Word and element locating data:

********

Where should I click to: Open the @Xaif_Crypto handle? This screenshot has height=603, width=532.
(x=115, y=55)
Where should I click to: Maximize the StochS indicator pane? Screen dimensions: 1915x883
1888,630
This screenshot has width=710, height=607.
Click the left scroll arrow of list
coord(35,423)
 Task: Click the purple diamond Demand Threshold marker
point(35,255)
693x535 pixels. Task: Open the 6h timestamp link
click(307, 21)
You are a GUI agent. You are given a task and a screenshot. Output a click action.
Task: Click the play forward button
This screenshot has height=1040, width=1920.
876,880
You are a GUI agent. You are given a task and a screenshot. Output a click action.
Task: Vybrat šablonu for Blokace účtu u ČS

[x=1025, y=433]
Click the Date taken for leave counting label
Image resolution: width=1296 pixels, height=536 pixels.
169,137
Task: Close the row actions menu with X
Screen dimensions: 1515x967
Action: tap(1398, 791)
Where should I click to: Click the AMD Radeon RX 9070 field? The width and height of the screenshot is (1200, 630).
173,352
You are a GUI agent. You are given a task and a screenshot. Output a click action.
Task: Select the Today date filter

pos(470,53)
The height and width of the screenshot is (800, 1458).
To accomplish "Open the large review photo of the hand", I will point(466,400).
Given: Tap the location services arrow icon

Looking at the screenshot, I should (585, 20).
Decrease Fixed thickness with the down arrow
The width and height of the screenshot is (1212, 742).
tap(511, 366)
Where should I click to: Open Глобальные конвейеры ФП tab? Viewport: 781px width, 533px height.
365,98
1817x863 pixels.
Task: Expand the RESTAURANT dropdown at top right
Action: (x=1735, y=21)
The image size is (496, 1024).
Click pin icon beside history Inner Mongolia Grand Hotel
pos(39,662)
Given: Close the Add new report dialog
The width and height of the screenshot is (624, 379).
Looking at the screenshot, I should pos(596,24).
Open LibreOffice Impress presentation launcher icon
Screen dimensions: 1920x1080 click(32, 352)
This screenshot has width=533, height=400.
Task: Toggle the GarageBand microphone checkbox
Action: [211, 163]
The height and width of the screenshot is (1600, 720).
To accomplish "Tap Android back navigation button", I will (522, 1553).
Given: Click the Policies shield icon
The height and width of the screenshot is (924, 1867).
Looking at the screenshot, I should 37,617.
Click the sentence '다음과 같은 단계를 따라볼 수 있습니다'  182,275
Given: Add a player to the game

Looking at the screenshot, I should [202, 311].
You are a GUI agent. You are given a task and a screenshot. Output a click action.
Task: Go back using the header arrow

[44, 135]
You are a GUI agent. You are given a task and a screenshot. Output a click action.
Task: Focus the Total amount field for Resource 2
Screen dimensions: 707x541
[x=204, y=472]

********

§ SHORT PROBLEM
Copy every line of the material above word for word.

§ THE RESPONSE
Where should I click to: Open the @Xaif_Crypto handle? This screenshot has height=603, width=532.
(x=115, y=55)
Where should I click to: Maximize the StochS indicator pane? Screen dimensions: 1915x883
1888,630
This screenshot has width=710, height=607.
Click the left scroll arrow of list
coord(35,423)
 Task: Click the purple diamond Demand Threshold marker
point(35,255)
693x535 pixels. Task: Open the 6h timestamp link
click(307, 21)
You are a GUI agent. You are given a task and a screenshot. Output a click action.
Task: Click the play forward button
This screenshot has height=1040, width=1920.
876,880
You are a GUI agent. You are given a task and a screenshot. Output a click action.
Task: Vybrat šablonu for Blokace účtu u ČS

[x=1025, y=433]
Click the Date taken for leave counting label
Image resolution: width=1296 pixels, height=536 pixels.
169,137
Task: Close the row actions menu with X
Screen dimensions: 1515x967
Action: tap(1398, 791)
Where should I click to: Click the AMD Radeon RX 9070 field? The width and height of the screenshot is (1200, 630).
173,352
You are a GUI agent. You are given a task and a screenshot. Output a click action.
Task: Select the Today date filter

pos(470,53)
The height and width of the screenshot is (800, 1458).
To accomplish "Open the large review photo of the hand", I will point(466,400).
Given: Tap the location services arrow icon

Looking at the screenshot, I should (585, 20).
Decrease Fixed thickness with the down arrow
The width and height of the screenshot is (1212, 742).
tap(511, 366)
Where should I click to: Open Глобальные конвейеры ФП tab? Viewport: 781px width, 533px height.
365,98
1817x863 pixels.
Task: Expand the RESTAURANT dropdown at top right
Action: (x=1735, y=21)
The image size is (496, 1024).
Click pin icon beside history Inner Mongolia Grand Hotel
pos(39,662)
Given: Close the Add new report dialog
The width and height of the screenshot is (624, 379).
Looking at the screenshot, I should pos(596,24).
Open LibreOffice Impress presentation launcher icon
Screen dimensions: 1920x1080 click(32, 352)
This screenshot has width=533, height=400.
Task: Toggle the GarageBand microphone checkbox
Action: [211, 163]
The height and width of the screenshot is (1600, 720).
To accomplish "Tap Android back navigation button", I will (522, 1553).
Given: Click the Policies shield icon
The height and width of the screenshot is (924, 1867).
Looking at the screenshot, I should 37,617.
Click the sentence '다음과 같은 단계를 따라볼 수 있습니다'  182,275
Given: Add a player to the game

Looking at the screenshot, I should [202, 311].
You are a GUI agent. You are given a task and a screenshot. Output a click action.
Task: Go back using the header arrow

[44, 135]
You are a GUI agent. You are given a task and a screenshot. Output a click action.
Task: Focus the Total amount field for Resource 2
Screen dimensions: 707x541
[x=204, y=472]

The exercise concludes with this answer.